Start a Conversation

Unsolved

This post is more than 5 years old

A

2936

September 21st, 2017 07:00

Iscsi spikes normal?

I'm noticing a lot of spikes on our Equallogic iscsi storage, when I go to the advanced>disk/Virtual disk monitor, we seem to be getting a lot of spikes at ranging from 22-160 ms.  The average numbers look good, 2ms and such.  But in the course of a few minutes we'll have a number of these (usually) read latencies on a number of vm's on different hosts. I fired up esxtop and looking at disk view under the DAVG i'm seeing a few of my luns hitting again anywhere from 14 all the way up to 166.  It's not constant but I can usually find a few with in a few minute period.  This seems to be on a few different SAN's.  But before i go opening support cases I just wanted to see if this is normal behavior and I'm making a mountain out of a mole hill or if this warrants further investigation.  

* Our sans are all a few firmware version behind except one.  And it's having similar issues, though not as extreme.  We'll be updating the controllers over the weekend.

* We are using the EQL MEM, SAN HQ is showing that everything is fine and not generating any alarms and our IOP counts are low/medium. 

* I've been over the EQL best practices guide a few times and verified that we do have everything configured correctly for that document.  

* our NIC fimrware and drivers all appear to be up to date on the hosts

* we do notice a performance problem on the servers a lot of times, they can be very sluggish when you are RDP'd into them. 

* I'm having our network guy check the switches this traffic passes through, but they are saying all their metrics look good.  Our entire network is 10 gig with the iscsi on it's own dedicated NIC's/Switches

*  Weirdly though, the average rate for the iscsi data is only 10-15 mb's.  At least what ops manager is reporting on the dvs.  

5 Practitioner

 • 

274.2K Posts

September 21st, 2017 07:00

Hello, 

 Performance cases require a great deal of information to be gathered to resolve them.  In SANHQ when the latency is high, whats the IOPs level? 

 Regarding best practices, if you had to change anything, for example Delayed ACK, did you remove all the targers and discovery addresses and put them back with proper settings or just chance the settings after?  If the later, then only newly discovered volumes will be running with the proper settings.  The existing ones have the incorrect parameters stored in an iSCSI DB.   So tearing that all down, rebooting then re-adding discovery IPs back in and a rescan is the only way to be sure all entries are correct. 

 Here's is the latest version of the best practices guide.  just released the other day.  No major changes, updated for recent versions of ESXi and some clarification of text. 

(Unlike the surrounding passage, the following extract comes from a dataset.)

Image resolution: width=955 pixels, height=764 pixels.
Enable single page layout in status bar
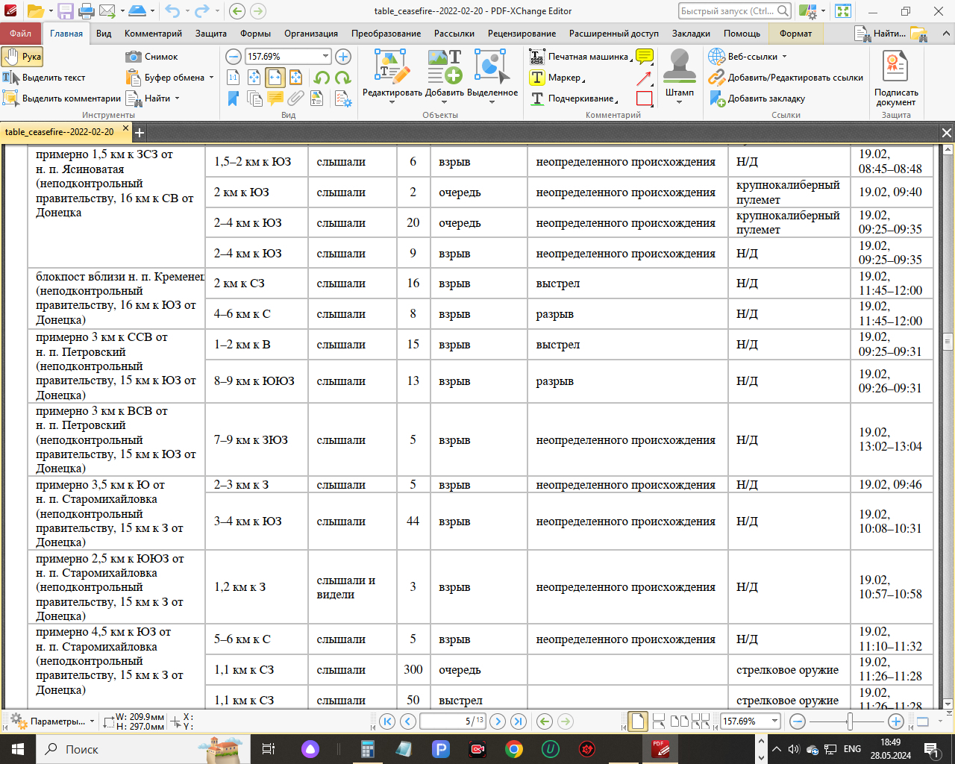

When you say 'all' the best practices, does that include not sharing multiple VMDKs/RDMs on a single Virtualized SCSI adapter in all your VMs?   This is a VERY common cause of VM latency. 

http://en.community.dell.com/techcenter/extras/m/white_papers/20434601

To answer your question, typically yes, iSCSI traffic is rarely a sustained average.  Especially in virtualized environments.  

 If you want to be sure, my best and strongest suggestion is open a support case. They will need diags from all EQL array members, SANHQ archive,  VM supports from nodes showing the problems and switch configuration information.  I.e.  a "show tech" or equivalent. 

 So if you gathered that ahead of time that will help speed up the process of triage. 

 Regards, 

Don 

57 Posts

September 21st, 2017 08:00

Thanks, I will probably do so when we get the firmware updated as that is tyicpally supports goto answer for everything, even if the notes don't mention the specific issue we are having at the time.

Yeah, thats the guide I used to check our settings.  We are seeing this on the newer and older volumes, and after I last updated the MEM I went back and verified that all the older datastores had the proper configuration.  However I will try removing the targets again on a few hosts and see if we notice any difference after adding it back in.  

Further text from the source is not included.